Effect of corporate actions in trade market
Corporate actions are activities initiated by companies that directly or indirectly impact the stakeholders. The decisions to bring about such actions are usually taken by the board of directors and are authorised by the shareholders. Following are a few significant corporate actions and their impact on the trade market.
Bonus shares are free shares issued against the shares already held by the company’s shareholders. They are usually issued in the ratio 1:2, 1:3 and so on. After the bonus issue, the number of outstanding shares increases and hence, the value of each share decreases. As a result, many people could afford to buy shares in the company, eventually increasing retail participation.

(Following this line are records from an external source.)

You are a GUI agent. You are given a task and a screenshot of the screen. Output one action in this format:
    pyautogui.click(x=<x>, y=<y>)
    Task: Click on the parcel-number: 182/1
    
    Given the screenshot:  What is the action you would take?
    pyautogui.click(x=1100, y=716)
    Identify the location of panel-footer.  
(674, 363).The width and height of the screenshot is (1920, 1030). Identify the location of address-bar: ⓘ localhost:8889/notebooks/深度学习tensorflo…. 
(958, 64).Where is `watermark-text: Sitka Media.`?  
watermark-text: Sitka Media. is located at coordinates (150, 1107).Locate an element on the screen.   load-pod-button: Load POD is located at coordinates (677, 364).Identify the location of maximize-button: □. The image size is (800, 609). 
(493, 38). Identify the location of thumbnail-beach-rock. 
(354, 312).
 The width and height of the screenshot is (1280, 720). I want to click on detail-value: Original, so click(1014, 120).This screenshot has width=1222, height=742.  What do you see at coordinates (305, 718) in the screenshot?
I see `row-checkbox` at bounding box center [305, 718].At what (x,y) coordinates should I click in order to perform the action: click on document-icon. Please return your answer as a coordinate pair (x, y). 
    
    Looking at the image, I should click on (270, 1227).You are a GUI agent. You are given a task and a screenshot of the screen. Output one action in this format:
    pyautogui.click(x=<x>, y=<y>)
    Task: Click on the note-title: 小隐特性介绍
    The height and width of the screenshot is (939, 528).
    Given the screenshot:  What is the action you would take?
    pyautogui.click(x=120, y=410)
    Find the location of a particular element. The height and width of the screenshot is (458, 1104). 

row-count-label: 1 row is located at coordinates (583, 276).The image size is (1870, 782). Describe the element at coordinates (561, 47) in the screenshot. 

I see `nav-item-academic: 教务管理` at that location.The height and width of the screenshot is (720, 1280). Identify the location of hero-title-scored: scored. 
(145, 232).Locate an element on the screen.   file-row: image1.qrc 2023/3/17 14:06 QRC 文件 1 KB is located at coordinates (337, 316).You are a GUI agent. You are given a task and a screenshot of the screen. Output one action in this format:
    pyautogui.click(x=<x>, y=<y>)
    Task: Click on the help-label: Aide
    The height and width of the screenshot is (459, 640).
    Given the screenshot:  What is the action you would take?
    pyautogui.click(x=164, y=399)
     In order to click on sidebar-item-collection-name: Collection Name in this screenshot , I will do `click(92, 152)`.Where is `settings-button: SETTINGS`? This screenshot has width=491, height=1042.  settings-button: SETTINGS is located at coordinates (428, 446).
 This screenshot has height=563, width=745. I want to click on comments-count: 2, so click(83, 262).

Under the rights issue, instead of approaching the public, the company offers shares to its existing shareholders at discounted price in order to raise fresh capital. By subscribing to the rights issues, a shareholder can maintain the same ownership as before. Also, in case of rights issues, the cost of incurring fresh capital becomes low for the company.
Buyback of shares
A company has an option to buy its shares back from the investors in the market. A company usually does this to consolidate its stake and prevent others from taking over. As the outstanding shares decreases, the profitability per share increases.
Dividend is nothing but distribution of company’s profits among the shareholders. Payment of dividends increases the confidence among the investors and stabilises the share price.